- **How to complete this task**
Without changing anything, transcribe all of the entries.

Dataset excerpts:
--- START ---

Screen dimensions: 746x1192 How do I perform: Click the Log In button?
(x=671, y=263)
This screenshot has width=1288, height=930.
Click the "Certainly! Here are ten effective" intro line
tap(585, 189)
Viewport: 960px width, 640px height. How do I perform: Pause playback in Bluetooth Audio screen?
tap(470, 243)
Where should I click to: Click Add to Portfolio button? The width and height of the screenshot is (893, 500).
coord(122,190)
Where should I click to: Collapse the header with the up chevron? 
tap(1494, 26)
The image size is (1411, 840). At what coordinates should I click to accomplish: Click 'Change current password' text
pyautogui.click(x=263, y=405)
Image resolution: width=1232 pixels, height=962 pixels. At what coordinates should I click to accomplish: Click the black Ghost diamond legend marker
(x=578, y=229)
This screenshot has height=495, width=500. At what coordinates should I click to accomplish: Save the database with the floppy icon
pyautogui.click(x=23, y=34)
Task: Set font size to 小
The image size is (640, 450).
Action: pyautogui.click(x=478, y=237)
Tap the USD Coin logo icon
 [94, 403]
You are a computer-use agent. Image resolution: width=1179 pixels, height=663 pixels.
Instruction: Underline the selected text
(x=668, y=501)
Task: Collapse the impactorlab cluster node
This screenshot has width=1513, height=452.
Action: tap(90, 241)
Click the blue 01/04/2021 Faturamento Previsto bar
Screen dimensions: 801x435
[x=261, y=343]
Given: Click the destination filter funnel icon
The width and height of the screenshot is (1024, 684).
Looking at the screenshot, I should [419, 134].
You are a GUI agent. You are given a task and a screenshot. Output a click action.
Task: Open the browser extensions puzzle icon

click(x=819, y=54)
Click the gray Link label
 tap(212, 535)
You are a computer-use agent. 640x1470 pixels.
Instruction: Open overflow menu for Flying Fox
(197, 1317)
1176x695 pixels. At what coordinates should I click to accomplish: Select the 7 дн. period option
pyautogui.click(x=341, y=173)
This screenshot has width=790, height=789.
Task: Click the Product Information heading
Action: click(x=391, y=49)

--- END ---

- **Written solution**
Screen dimensions: 746x1192 How do I perform: Click the Log In button?
(x=671, y=263)
This screenshot has width=1288, height=930.
Click the "Certainly! Here are ten effective" intro line
tap(585, 189)
Viewport: 960px width, 640px height. How do I perform: Pause playback in Bluetooth Audio screen?
tap(470, 243)
Where should I click to: Click Add to Portfolio button? The width and height of the screenshot is (893, 500).
coord(122,190)
Where should I click to: Collapse the header with the up chevron? 
tap(1494, 26)
The image size is (1411, 840). At what coordinates should I click to accomplish: Click 'Change current password' text
pyautogui.click(x=263, y=405)
Image resolution: width=1232 pixels, height=962 pixels. At what coordinates should I click to accomplish: Click the black Ghost diamond legend marker
(x=578, y=229)
This screenshot has height=495, width=500. At what coordinates should I click to accomplish: Save the database with the floppy icon
pyautogui.click(x=23, y=34)
Task: Set font size to 小
The image size is (640, 450).
Action: pyautogui.click(x=478, y=237)
Tap the USD Coin logo icon
 [94, 403]
You are a computer-use agent. Image resolution: width=1179 pixels, height=663 pixels.
Instruction: Underline the selected text
(x=668, y=501)
Task: Collapse the impactorlab cluster node
This screenshot has width=1513, height=452.
Action: tap(90, 241)
Click the blue 01/04/2021 Faturamento Previsto bar
Screen dimensions: 801x435
[x=261, y=343]
Given: Click the destination filter funnel icon
The width and height of the screenshot is (1024, 684).
Looking at the screenshot, I should [419, 134].
You are a GUI agent. You are given a task and a screenshot. Output a click action.
Task: Open the browser extensions puzzle icon

click(x=819, y=54)
Click the gray Link label
 tap(212, 535)
You are a computer-use agent. 640x1470 pixels.
Instruction: Open overflow menu for Flying Fox
(197, 1317)
1176x695 pixels. At what coordinates should I click to accomplish: Select the 7 дн. period option
pyautogui.click(x=341, y=173)
This screenshot has width=790, height=789.
Task: Click the Product Information heading
Action: click(x=391, y=49)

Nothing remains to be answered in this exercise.